§ **The data**:
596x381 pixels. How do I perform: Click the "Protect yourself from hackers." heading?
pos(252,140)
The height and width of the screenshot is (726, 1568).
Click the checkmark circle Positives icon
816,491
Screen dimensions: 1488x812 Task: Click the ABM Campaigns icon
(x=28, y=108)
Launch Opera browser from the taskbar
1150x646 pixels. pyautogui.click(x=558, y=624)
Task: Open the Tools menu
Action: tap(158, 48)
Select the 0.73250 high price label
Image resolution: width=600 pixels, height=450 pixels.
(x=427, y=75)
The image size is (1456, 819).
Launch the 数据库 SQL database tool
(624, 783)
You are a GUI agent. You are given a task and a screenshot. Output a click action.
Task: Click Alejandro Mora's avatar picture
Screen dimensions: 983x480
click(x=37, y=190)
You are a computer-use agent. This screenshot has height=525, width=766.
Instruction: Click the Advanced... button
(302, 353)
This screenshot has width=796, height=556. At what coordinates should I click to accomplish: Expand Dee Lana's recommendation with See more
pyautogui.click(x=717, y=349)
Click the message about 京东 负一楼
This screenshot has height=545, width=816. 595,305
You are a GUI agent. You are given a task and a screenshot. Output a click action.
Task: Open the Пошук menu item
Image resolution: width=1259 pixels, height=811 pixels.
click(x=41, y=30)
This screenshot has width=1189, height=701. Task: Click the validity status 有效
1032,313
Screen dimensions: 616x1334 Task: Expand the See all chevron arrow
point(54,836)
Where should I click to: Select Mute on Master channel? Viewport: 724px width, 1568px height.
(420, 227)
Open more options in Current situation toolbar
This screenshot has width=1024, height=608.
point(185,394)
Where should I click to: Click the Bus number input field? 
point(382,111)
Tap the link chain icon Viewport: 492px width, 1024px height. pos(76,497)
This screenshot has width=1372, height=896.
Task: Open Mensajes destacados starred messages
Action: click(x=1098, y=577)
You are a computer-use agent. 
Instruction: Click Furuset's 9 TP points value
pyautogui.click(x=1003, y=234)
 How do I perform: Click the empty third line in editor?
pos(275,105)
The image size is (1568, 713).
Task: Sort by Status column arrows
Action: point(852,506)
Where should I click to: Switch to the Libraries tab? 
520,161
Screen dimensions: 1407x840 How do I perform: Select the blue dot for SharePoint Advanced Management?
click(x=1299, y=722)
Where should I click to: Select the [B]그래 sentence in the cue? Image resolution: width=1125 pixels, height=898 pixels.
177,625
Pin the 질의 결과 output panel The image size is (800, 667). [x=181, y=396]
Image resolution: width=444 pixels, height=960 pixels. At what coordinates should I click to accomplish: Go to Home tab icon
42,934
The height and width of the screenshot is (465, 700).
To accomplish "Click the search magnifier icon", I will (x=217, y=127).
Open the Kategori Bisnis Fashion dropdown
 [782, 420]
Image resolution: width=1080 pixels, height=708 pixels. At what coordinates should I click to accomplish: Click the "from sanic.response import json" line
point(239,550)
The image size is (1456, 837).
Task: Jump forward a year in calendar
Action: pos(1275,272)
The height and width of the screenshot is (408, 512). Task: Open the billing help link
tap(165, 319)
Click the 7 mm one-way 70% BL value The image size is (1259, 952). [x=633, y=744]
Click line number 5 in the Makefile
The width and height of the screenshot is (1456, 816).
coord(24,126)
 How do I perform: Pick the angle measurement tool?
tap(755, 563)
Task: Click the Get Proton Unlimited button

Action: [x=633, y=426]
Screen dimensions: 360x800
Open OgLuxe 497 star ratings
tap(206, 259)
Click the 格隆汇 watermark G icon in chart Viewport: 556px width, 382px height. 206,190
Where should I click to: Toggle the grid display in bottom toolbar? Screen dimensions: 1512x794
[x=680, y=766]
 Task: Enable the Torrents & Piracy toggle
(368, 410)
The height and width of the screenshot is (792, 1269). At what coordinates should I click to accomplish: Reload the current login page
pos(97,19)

§ **Exercise**: The total of lines in the data that contain "computer" is all you should give.

§ **Exercise solution**: 2